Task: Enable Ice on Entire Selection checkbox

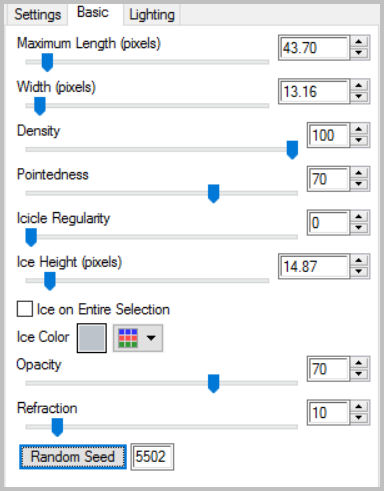Action: 25,309
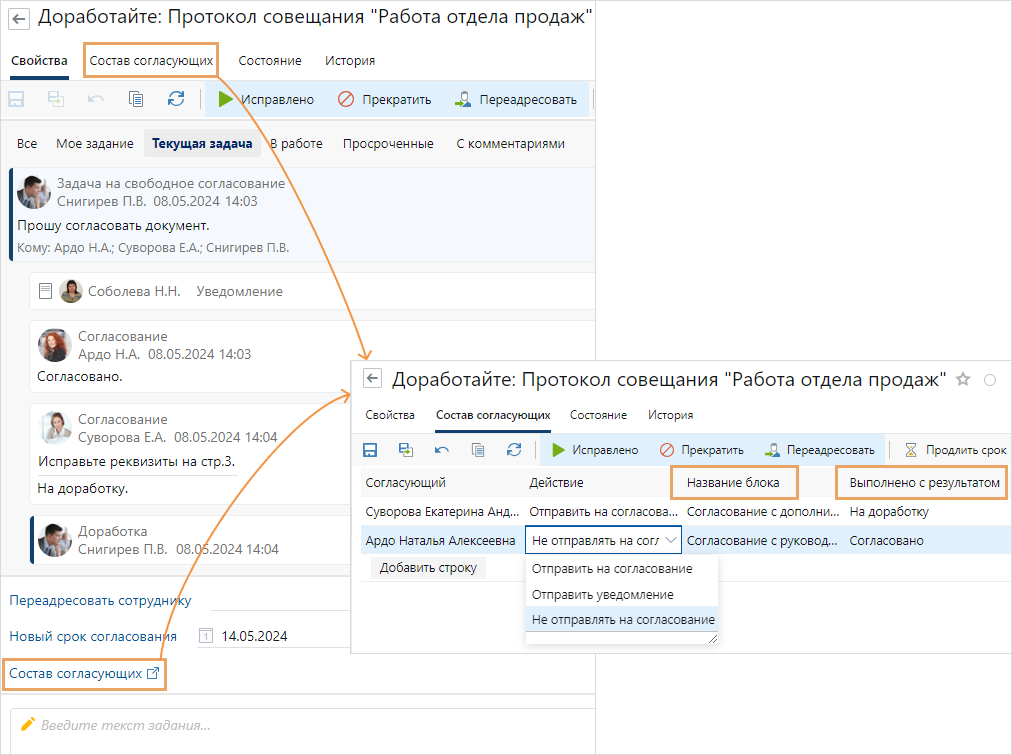Open the История tab in the right window
Screen dimensions: 1012x755
670,415
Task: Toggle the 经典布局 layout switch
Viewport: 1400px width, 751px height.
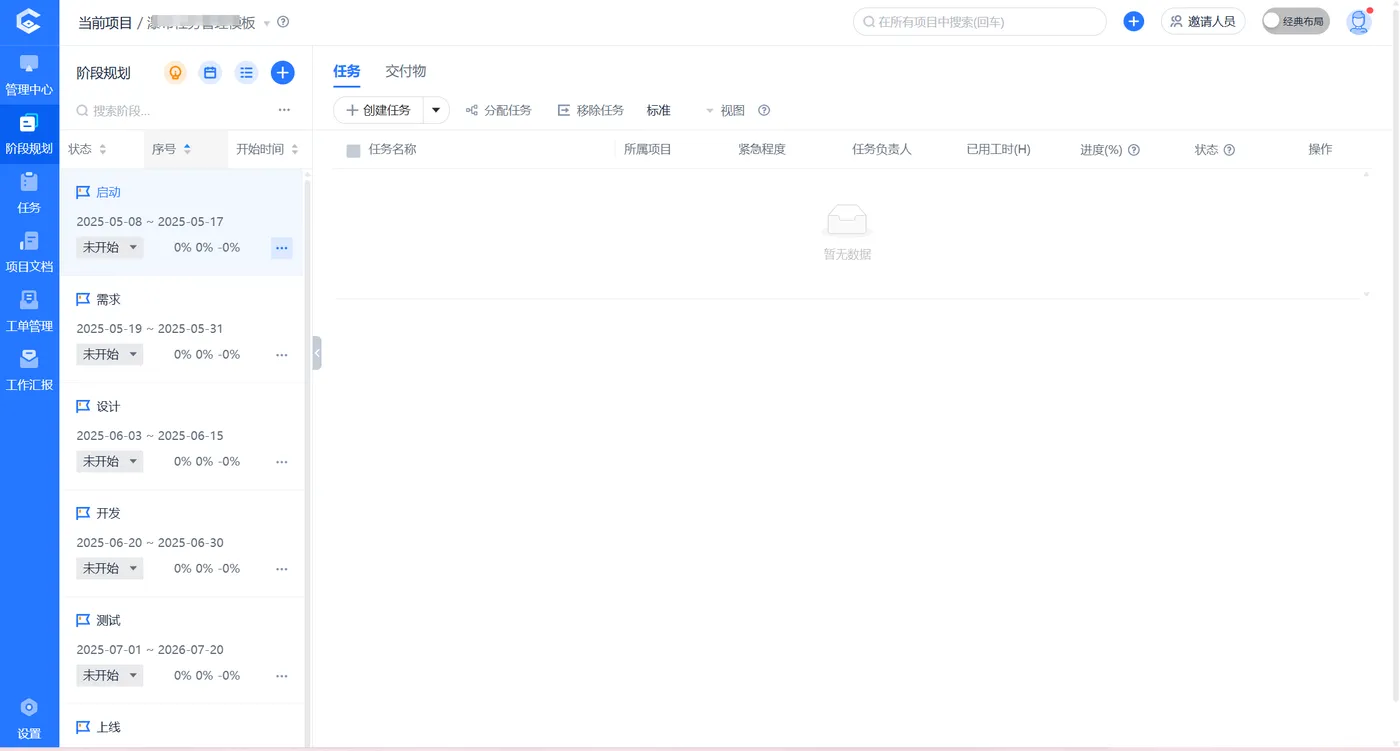Action: click(x=1295, y=20)
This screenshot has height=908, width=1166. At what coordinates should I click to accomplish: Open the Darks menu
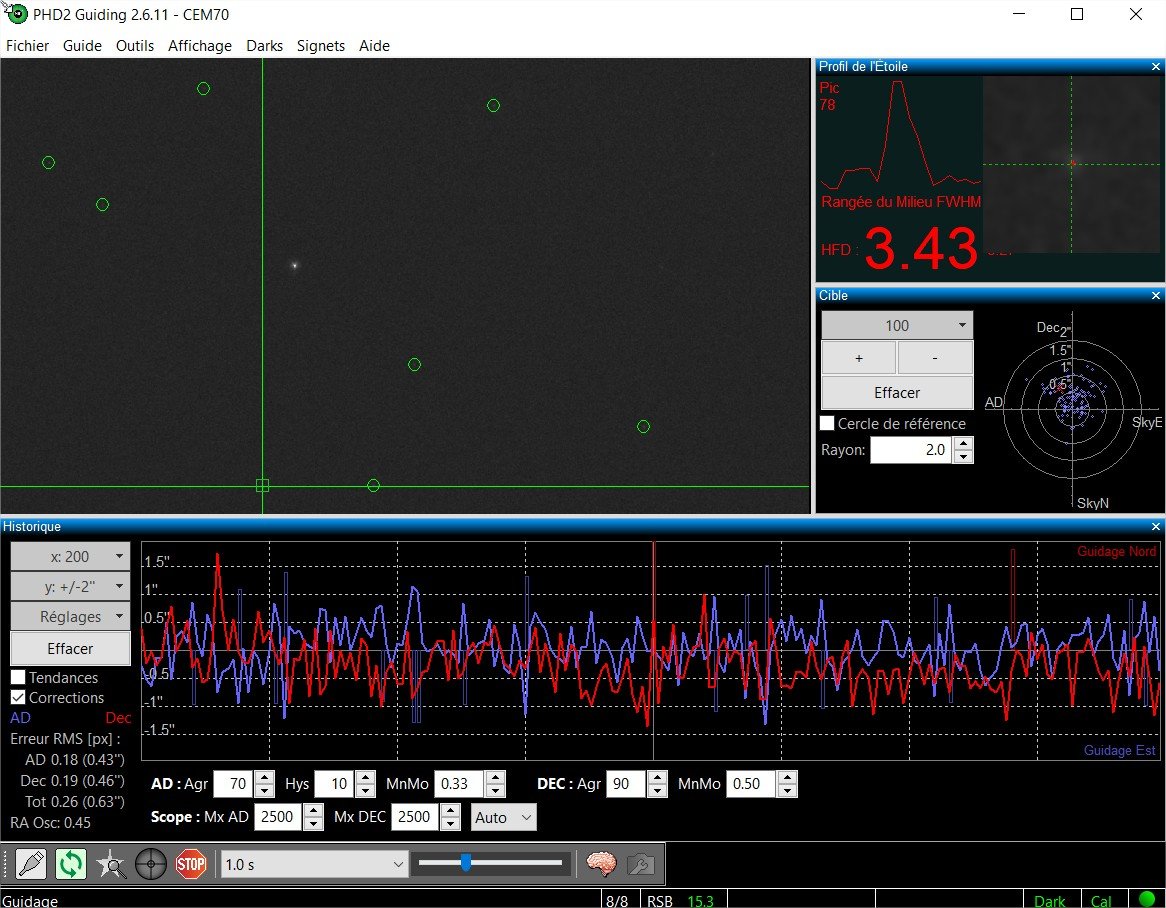pos(265,45)
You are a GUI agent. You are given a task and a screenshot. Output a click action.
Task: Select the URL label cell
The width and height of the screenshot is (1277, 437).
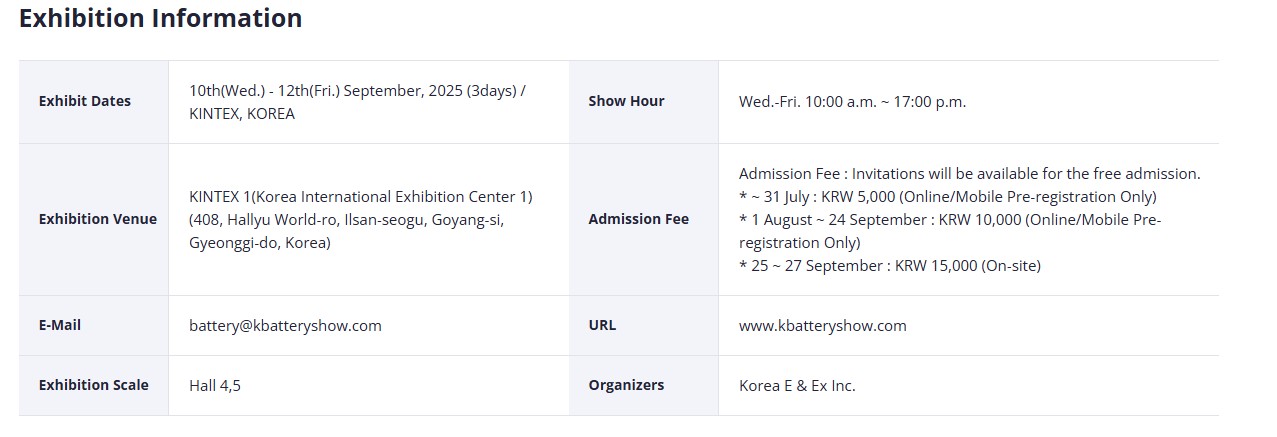tap(644, 325)
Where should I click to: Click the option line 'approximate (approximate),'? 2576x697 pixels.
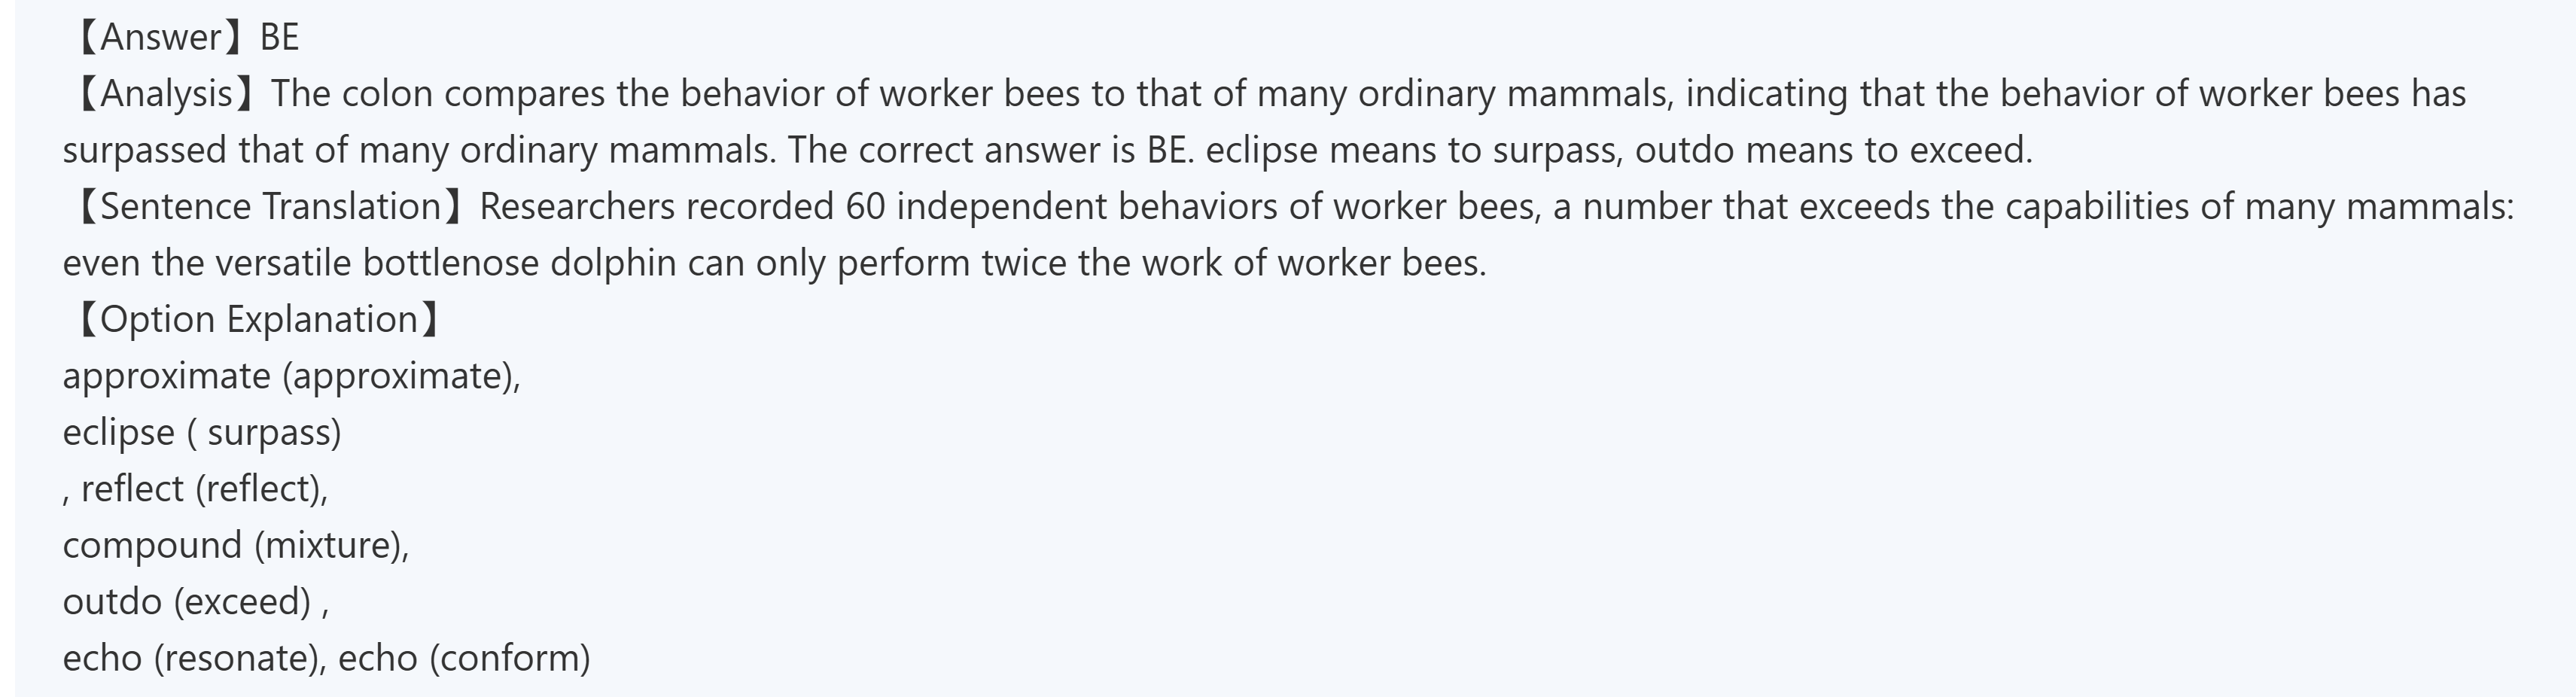(291, 376)
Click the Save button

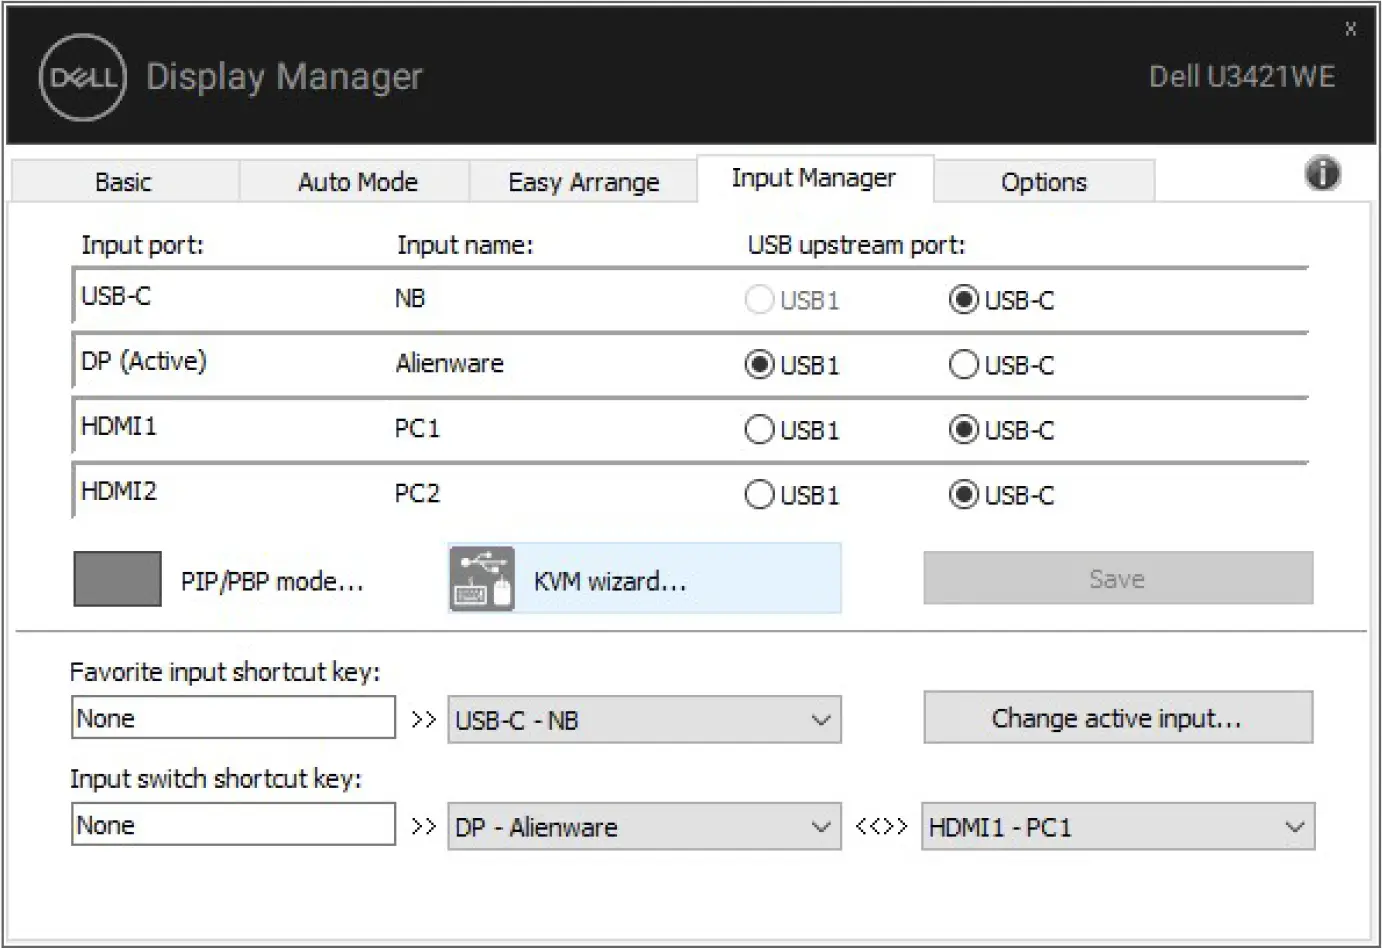[x=1116, y=578]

·····

From the first line to the last, copy the records exactly and skip the pictures.

◆ Solution to this task ◆
Task: Enable Ice on Entire Selection checkbox

Action: 25,309
Open the История tab in the right window
Screen dimensions: 1012x755
670,415
Task: Toggle the 经典布局 layout switch
Viewport: 1400px width, 751px height.
Action: click(x=1295, y=20)
This screenshot has height=908, width=1166. At what coordinates should I click to accomplish: Open the Darks menu
pos(265,45)
You are a GUI agent. You are given a task and a screenshot. Output a click action.
Task: Select the URL label cell
The width and height of the screenshot is (1277, 437).
tap(644, 325)
Where should I click to: Click the option line 'approximate (approximate),'? 2576x697 pixels.
(291, 376)
Click the Save button

[x=1116, y=578]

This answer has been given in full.